Per Roberto Museo, direttore CSVnet, e Monica Poletto, Coordinamento nazionale Forum Terzo Settore, la preoccupazione maggiore è che i controlli e gli adempimenti fiscali siano adeguati alle diverse realtà e basati sulla dimensione. A tranquillizzarli è stato il direttore centrale Normativa dell’Agenzia delle Entrate, Annibale Dodero, che sta dando un contributo tecnico al Governo sulle norme fiscali. «La parte fiscale», ha detto Dodero, «assume naturalmente un rilievo centrale ed è un tema sensibile per il buon funzionamento della riforma. Individuati i soggetti del Terzo settore, va ricostruito un sistema che omogeneizzi e semplifichi, che tenga conto delle dimensioni aziendali affinché gli obblighi fiscali vengano equamente individuati.

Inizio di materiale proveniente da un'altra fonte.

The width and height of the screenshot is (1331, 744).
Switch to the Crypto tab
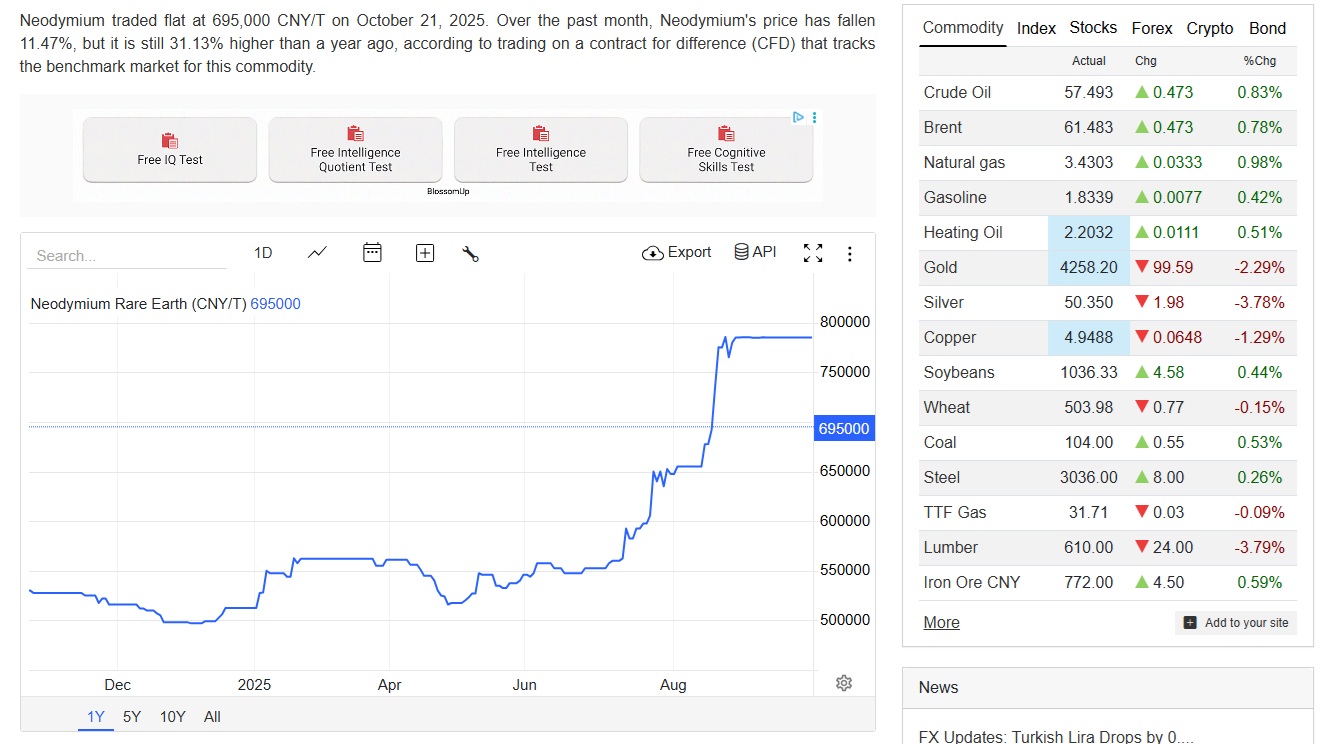tap(1210, 28)
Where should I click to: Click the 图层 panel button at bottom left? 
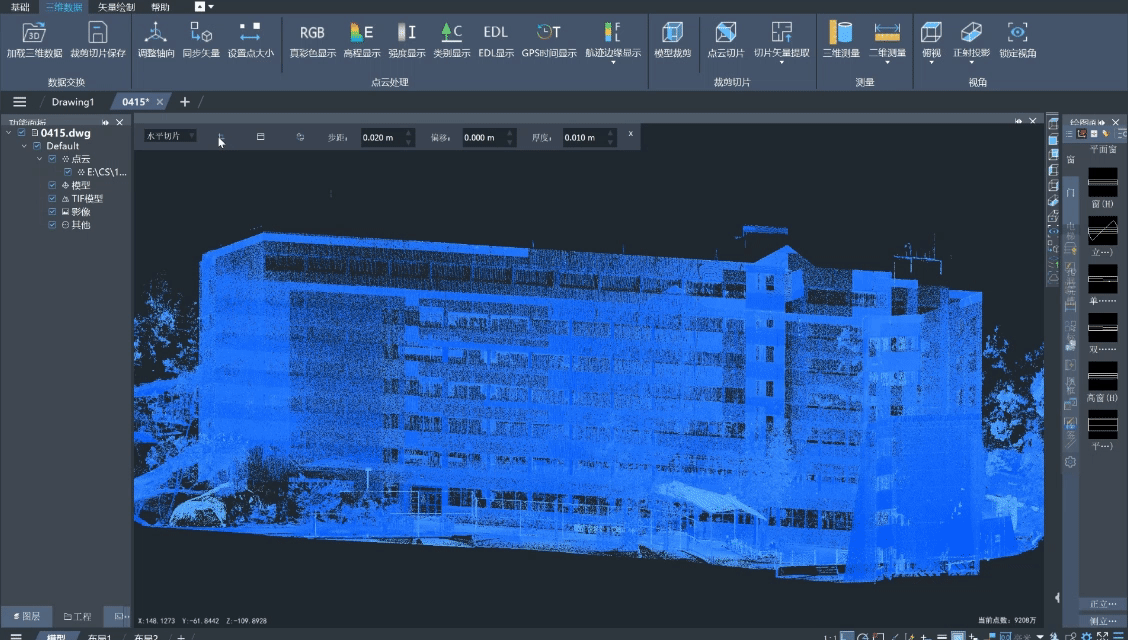[x=27, y=617]
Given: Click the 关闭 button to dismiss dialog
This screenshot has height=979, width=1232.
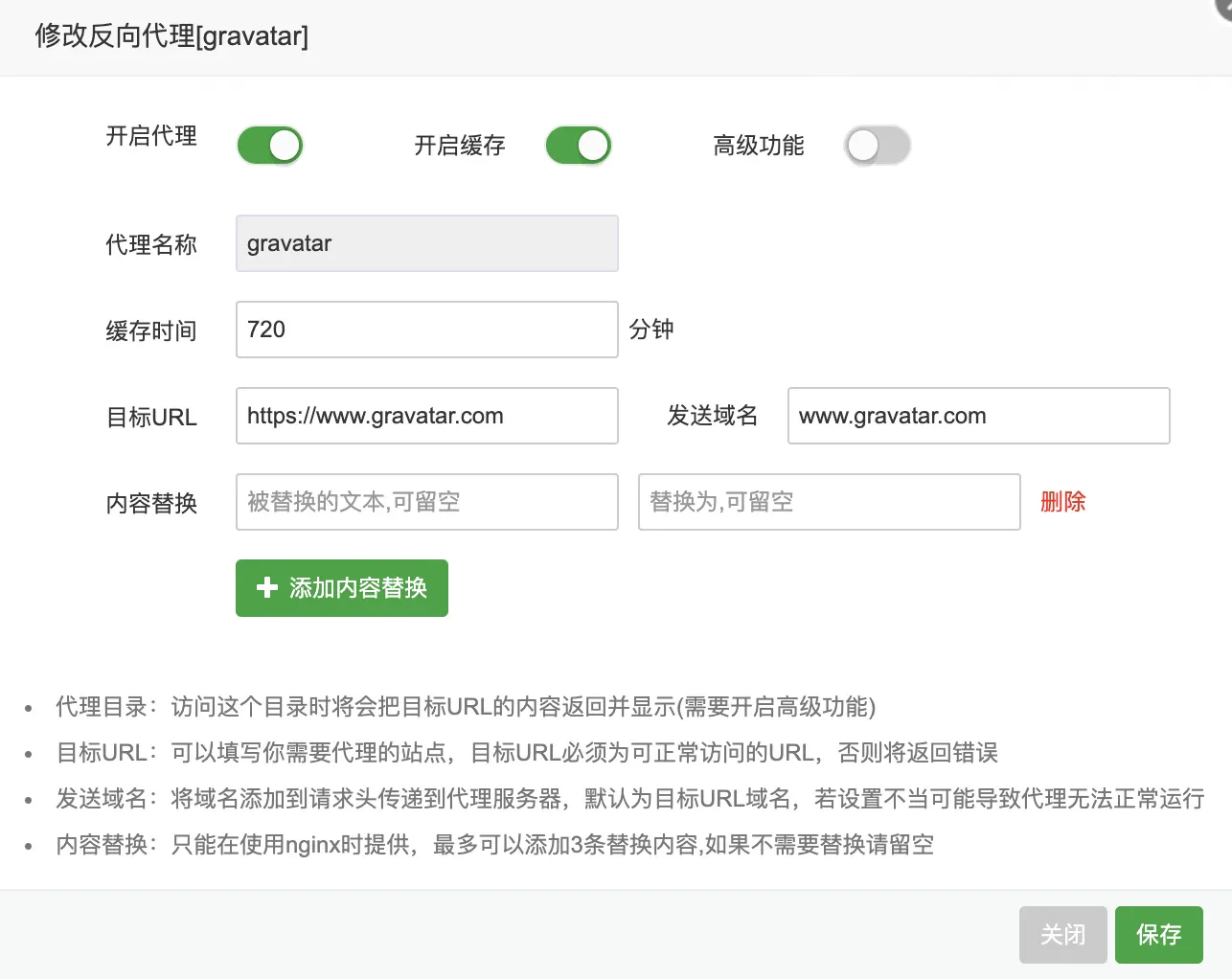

La soggettività dell’ente, inoltre, non verrà più legata alla fiscalità».

Un discorso a parte meritano, infine, le reti associative di secondo livello contemplate dalla Legge delega da utilizzare per forme di autocertificazione a supporto delle realtà minori. «Meglio che ci siano delle reti associative che abbiano il revisore sociale», ha concluso l’onorevole Bobba, «presumibilmente un commercialista, per esercitare bene l’autocontrollo delle piccole società».